--- Document text ---
******************************

1954 NBA All-Star Game
|  | 1 | 2 | 3 | 4 | OT | Total |
| East | 28 | 20 | 17 | 19 | 14 | 98 |
| West | 25 | 19 | 23 | 17 | 9 | 93 |
- Date: Thursday, January 21, 1954
- Arena: Madison Square Garden (III)
- City: New York City
- MVP: Bob Cousy
- Attendance: 16,487
- Network: WPIX

NBA All-Star Game
| < 1953 | 1955 > |

= 1954 NBA All-Star Game =

Exhibition basketball game

The 4th Annual NBA All Star Game was an exhibition basketball game held on January 21, 1954, at the Madison Square Garden (MSG III) in New York City, home of the New York Knickerbockers. This was the first NBA All-Star Game held in New York City. Joe Lapchick of the Knickerbockers coached the Eastern Division and John Kundla of the Minneapolis Lakers coached the Western Division, as the Knickerbockers and Lakers had led their respective divisions entering the game. The attendance was 16,487.

The Eastern Division held an 84–82 edge with only seconds remaining in the game. Then, George Mikan of the Lakers was fouled. Mikan proceeded to make both foul shots, which sent the game into overtime.

In the extra period, Eastern Division's Bob Cousy scored 10 points to secure a 98–93 victory. The Western Division's Jim Pollard, the game's high scorer with 23 points, had been named game's Most Valuable Player (MVP) in a vote taken before regulation time had run out. However, another ballot was taken and Cousy was finally named the game MVP.

The All-Star Game, despite going into overtime, was the last All-Star Game in which neither side reached 100 points.

==Roster==

Eastern All-Stars
| Pos. | Player | Team | No. of selections |
Starters
| G | Bob Cousy | Boston Celtics | 4th |
| C | Ray Felix | Baltimore Bullets | 1st |
| C/F | Ed Macauley | Boston Celtics | 4th |
| G | Dick McGuire | New York Knickerbockers | 3rd |
| F/C | Dolph Schayes | Syracuse Nationals | 4th |
Reserves
| G/F | Carl Braun | New York Knickerbockers | 2nd |
| F/C | Harry Gallatin | New York Knickerbockers | 4th |
| C | Neil Johnston | Philadelphia Warriors | 2nd |
| G/F | Paul Seymour | Syracuse Nationals | 2nd |
| G | Bill Sharman | Boston Celtics | 2nd |
Head coach: Joe Lapchick (New York Knicks)

******************************

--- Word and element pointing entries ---
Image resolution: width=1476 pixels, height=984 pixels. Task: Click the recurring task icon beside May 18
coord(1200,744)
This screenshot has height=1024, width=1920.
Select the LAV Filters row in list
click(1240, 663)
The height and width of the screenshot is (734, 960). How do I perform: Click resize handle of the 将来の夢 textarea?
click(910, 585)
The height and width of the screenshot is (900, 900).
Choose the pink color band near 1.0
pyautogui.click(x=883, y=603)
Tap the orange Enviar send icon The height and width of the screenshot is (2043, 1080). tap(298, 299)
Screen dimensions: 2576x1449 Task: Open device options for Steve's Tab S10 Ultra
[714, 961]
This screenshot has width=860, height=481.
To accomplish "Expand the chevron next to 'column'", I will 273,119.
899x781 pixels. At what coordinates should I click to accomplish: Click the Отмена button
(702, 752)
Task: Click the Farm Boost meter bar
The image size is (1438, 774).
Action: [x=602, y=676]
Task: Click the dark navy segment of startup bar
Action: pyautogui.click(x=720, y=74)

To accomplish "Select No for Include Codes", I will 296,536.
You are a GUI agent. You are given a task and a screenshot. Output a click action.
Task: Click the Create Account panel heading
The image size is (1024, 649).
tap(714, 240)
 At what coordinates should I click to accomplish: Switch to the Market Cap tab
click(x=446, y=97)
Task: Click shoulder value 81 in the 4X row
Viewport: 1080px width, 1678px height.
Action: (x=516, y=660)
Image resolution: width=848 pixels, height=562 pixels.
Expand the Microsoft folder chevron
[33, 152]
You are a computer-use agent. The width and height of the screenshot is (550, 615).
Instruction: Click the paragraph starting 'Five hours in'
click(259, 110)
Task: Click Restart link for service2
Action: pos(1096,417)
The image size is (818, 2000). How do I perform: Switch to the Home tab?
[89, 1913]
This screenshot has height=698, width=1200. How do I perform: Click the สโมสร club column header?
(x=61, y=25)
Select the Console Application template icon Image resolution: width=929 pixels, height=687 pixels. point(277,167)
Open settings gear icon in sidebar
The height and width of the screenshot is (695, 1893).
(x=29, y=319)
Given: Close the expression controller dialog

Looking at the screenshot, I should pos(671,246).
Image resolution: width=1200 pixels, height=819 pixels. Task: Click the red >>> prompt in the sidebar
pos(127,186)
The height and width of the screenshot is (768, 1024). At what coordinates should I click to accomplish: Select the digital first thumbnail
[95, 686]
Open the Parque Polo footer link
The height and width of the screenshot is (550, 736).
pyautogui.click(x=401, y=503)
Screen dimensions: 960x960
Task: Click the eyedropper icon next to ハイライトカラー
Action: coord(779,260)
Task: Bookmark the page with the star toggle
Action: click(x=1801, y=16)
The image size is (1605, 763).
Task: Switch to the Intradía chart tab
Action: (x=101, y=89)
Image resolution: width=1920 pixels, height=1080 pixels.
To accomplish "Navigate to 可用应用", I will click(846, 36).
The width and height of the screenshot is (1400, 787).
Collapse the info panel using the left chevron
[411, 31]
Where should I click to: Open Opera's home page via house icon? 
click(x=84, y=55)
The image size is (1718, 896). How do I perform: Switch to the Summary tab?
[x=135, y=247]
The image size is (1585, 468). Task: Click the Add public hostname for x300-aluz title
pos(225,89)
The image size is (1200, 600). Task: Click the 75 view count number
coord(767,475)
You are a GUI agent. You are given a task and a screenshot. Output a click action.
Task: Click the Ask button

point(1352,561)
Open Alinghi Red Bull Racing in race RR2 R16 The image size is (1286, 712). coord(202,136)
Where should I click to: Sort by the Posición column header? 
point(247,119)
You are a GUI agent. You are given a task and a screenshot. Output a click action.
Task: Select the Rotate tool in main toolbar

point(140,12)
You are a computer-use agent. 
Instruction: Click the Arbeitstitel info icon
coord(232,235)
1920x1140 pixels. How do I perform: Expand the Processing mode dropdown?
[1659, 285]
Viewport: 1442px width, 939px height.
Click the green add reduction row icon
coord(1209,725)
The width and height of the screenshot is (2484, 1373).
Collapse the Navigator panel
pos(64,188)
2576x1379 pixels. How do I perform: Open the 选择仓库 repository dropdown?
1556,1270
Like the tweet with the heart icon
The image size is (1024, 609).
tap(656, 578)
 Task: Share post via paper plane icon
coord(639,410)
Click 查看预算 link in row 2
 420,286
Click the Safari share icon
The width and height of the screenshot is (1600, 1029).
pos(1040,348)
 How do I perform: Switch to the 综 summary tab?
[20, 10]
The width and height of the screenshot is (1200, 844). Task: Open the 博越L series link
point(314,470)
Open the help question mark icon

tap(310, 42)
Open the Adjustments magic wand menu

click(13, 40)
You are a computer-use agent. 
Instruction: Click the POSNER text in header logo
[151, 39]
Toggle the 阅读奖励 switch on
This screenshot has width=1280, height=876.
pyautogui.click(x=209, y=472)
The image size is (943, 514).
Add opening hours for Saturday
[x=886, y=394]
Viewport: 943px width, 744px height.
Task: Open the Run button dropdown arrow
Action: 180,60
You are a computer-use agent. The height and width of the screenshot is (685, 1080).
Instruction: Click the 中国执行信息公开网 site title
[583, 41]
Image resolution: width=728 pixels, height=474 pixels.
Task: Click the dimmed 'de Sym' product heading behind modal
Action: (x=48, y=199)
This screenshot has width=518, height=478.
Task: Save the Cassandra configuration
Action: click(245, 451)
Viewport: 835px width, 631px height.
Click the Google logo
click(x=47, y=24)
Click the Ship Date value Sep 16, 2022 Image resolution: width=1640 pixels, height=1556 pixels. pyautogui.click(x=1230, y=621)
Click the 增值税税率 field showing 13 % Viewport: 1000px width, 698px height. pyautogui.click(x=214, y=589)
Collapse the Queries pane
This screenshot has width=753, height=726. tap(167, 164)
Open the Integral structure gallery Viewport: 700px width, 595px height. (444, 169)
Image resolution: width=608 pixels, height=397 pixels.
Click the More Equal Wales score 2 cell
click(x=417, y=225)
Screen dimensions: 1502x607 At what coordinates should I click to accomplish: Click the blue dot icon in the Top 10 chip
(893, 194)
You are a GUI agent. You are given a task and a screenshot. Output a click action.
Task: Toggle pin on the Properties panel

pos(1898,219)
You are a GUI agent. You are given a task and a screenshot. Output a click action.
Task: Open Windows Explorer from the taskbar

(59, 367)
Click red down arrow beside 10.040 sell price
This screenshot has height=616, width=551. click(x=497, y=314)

******************************

--- To-do list ---
• a. Name every player whom the 1954 NBA All-Star Game text lists among the Eastern reserves.
• b. According to the 1954 NBA All-Star Game text, how many points did Bob Cousy score in the extra period?
• c. Decide whether each statement agrees with the 1954 NBA All-Star Game text: (i) The game was the first NBA All-Star Game held in New York City. (ii) Jim Pollard kept the MVP award after the final vote. (iii) The Western Division led 84–82 with only seconds left in regulation.

--- Results for each task ---
• a. Carl Braun, Harry Gallatin, Neil Johnston, Paul Seymour, Bill Sharman

• b. He scored 10 points.

• c.
(i) Yes: "This was the first NBA All-Star Game held in New York City."
(ii) No: "However, another ballot was taken and Cousy was finally named the game MVP."
(iii) No: "The Eastern Division held an 84–82 edge with only seconds remaining in the game."